TO DO ▸
Return verbatim the lines of the records starting at the one containing "Click the MetaMask fox icon" and ending at the one containing "Looking at the", omitting the pictures.

RAW RECORDS ▸
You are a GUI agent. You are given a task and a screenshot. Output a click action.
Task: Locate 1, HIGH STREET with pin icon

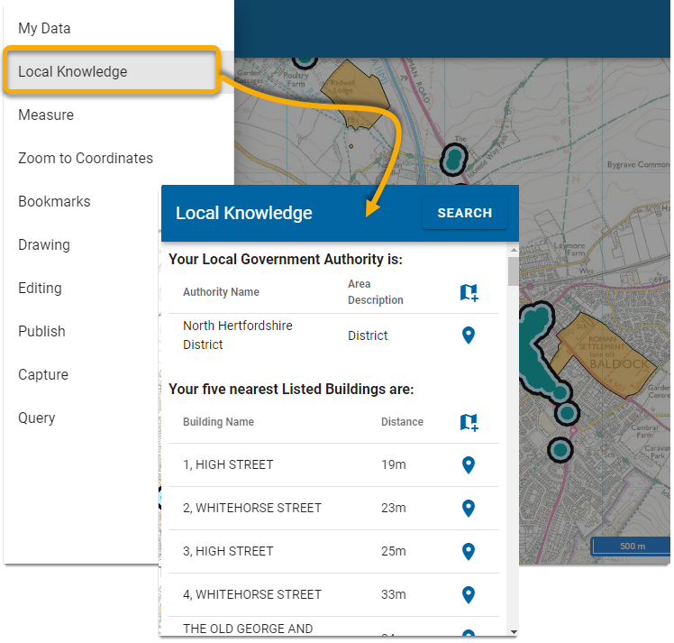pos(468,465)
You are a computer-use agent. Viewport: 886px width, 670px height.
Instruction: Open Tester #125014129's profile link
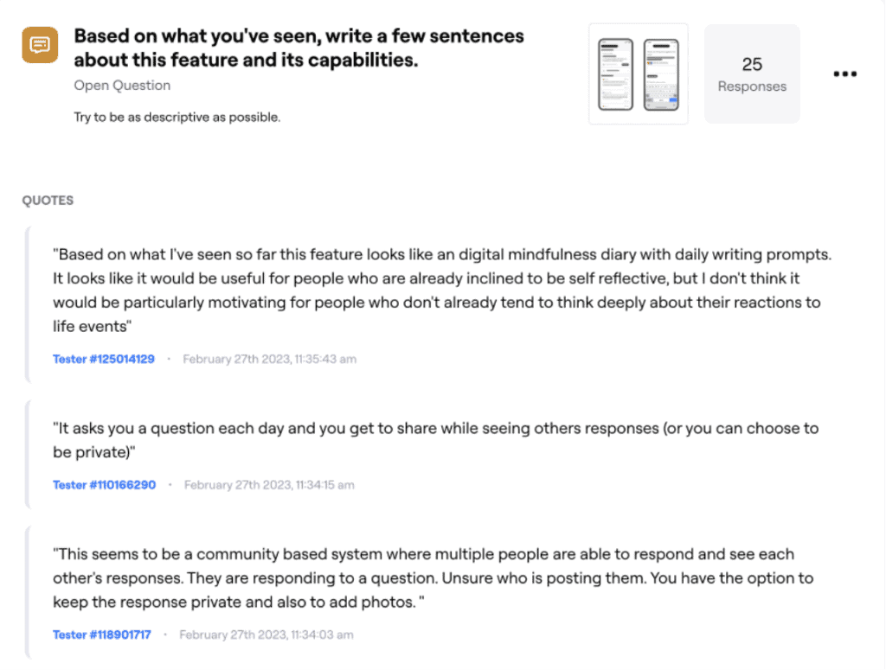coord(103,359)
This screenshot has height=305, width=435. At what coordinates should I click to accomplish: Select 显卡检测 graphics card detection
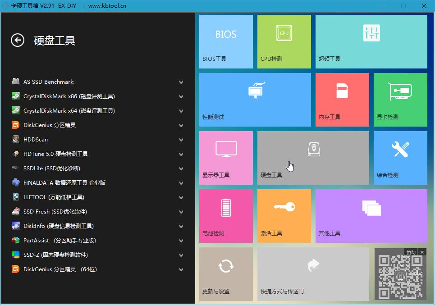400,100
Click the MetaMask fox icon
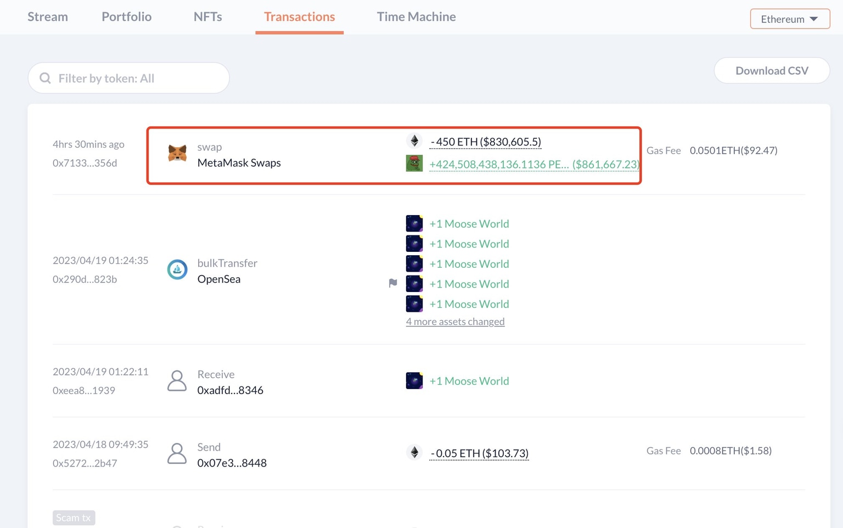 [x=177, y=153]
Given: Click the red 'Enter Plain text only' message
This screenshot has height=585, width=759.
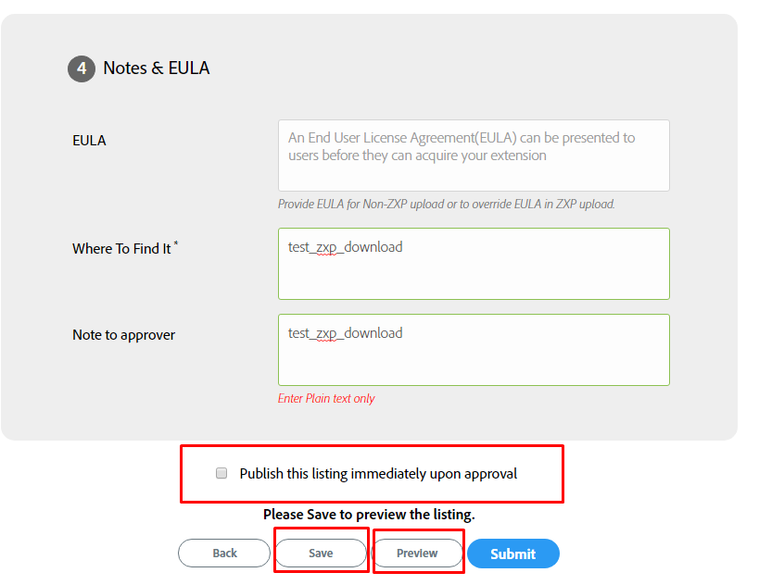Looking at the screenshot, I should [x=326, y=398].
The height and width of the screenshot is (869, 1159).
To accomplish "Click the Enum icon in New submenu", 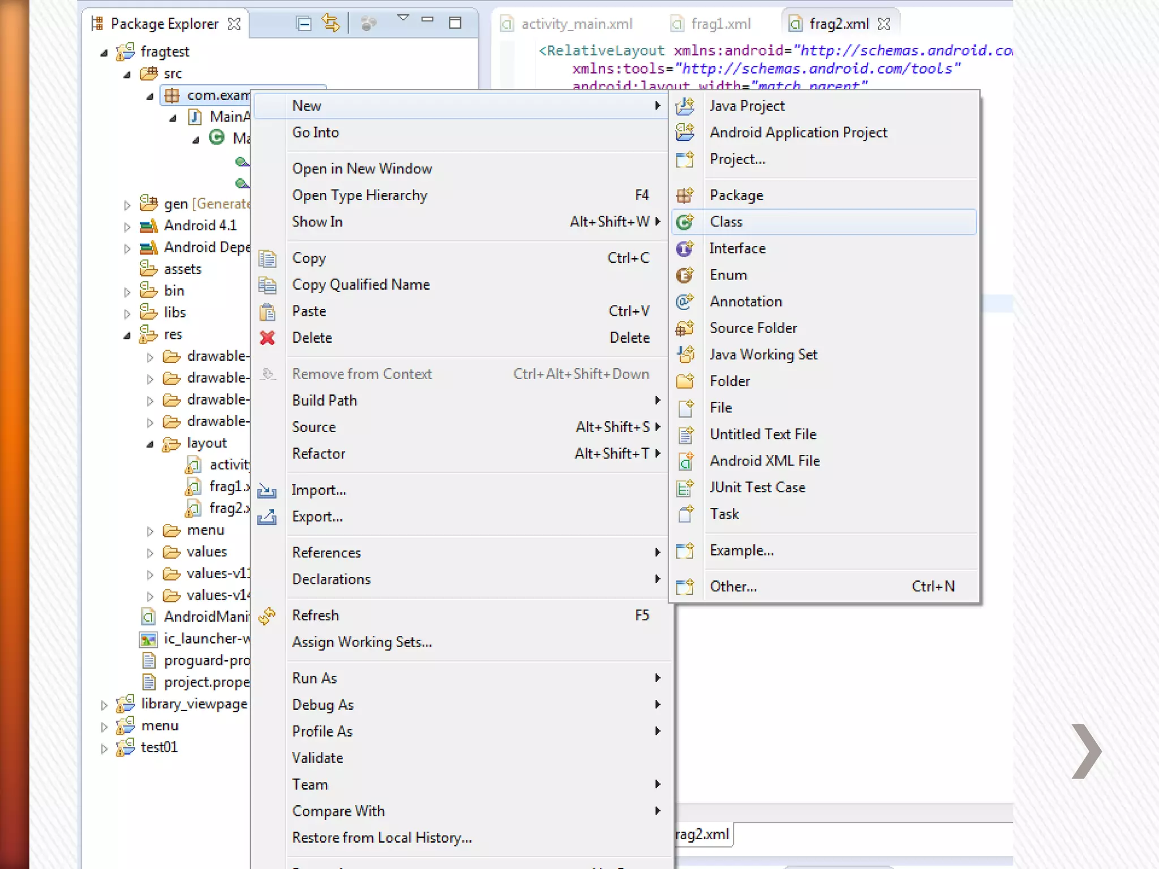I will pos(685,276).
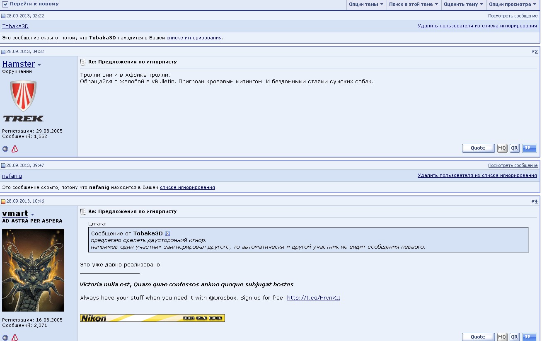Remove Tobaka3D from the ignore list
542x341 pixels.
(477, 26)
--
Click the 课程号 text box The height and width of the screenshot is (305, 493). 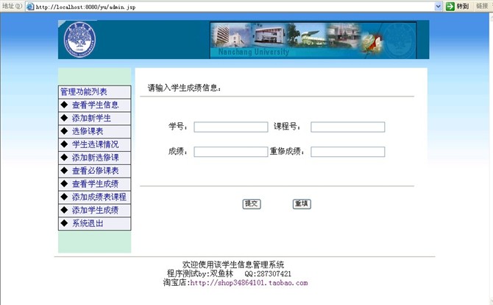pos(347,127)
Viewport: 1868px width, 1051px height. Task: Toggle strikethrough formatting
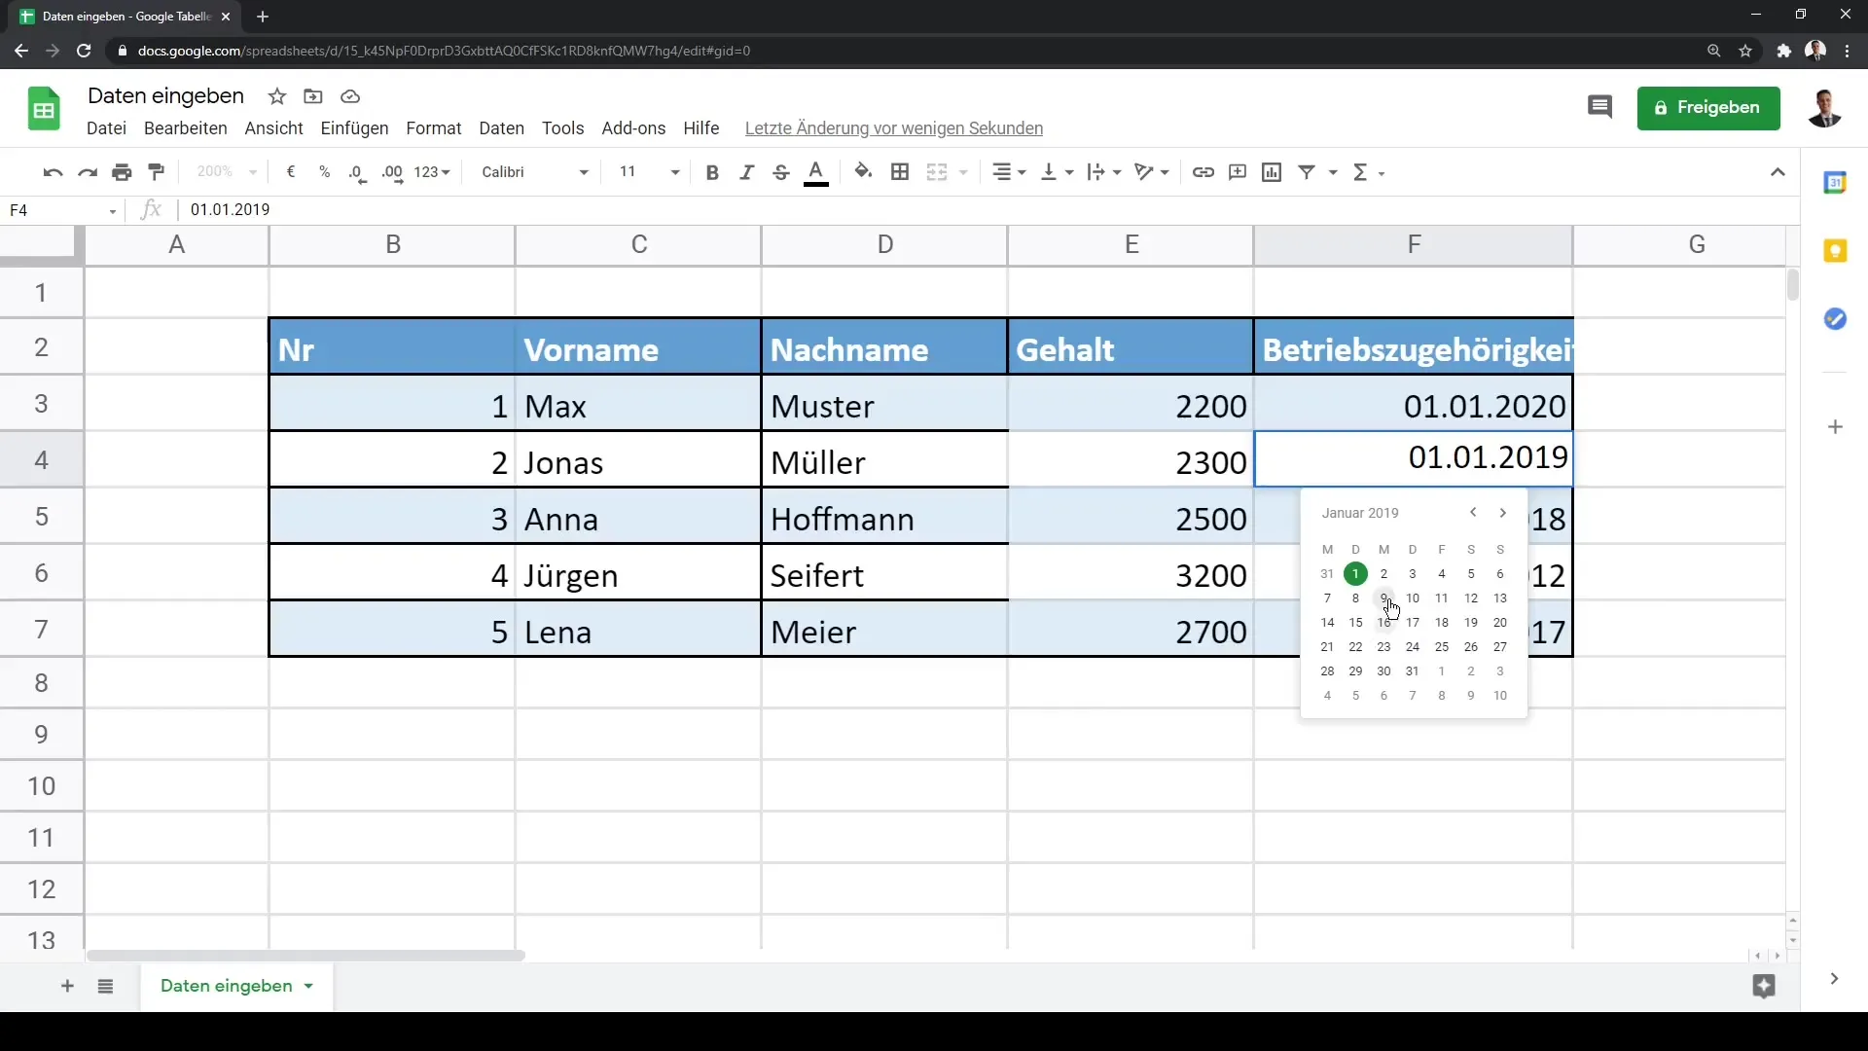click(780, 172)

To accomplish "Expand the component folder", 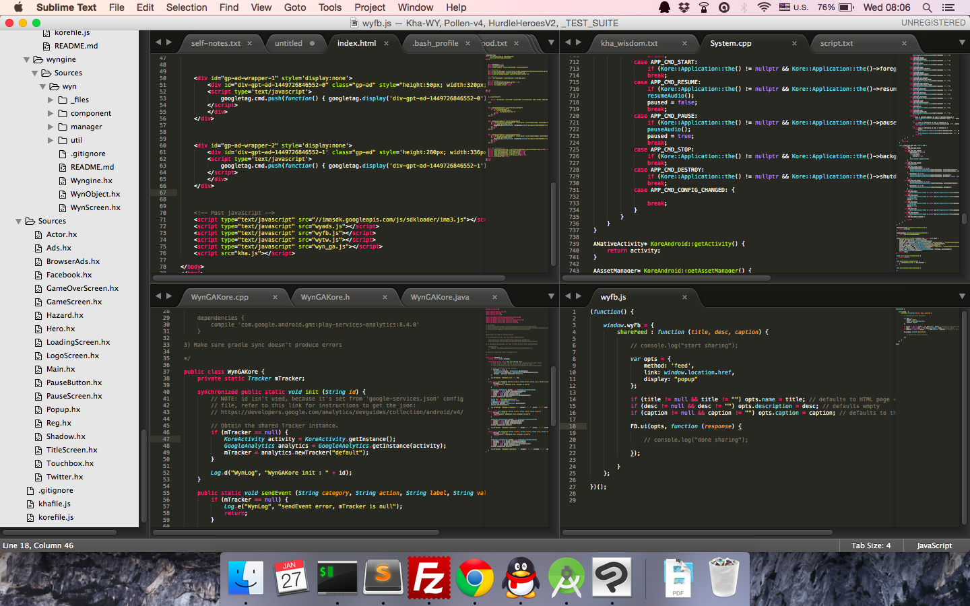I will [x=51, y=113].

CORRECT RESULT ▸
Click the MetaMask fox icon
 [x=177, y=153]
Given: Click the red 'Enter Plain text only' message
This screenshot has height=585, width=759.
Looking at the screenshot, I should [x=326, y=398].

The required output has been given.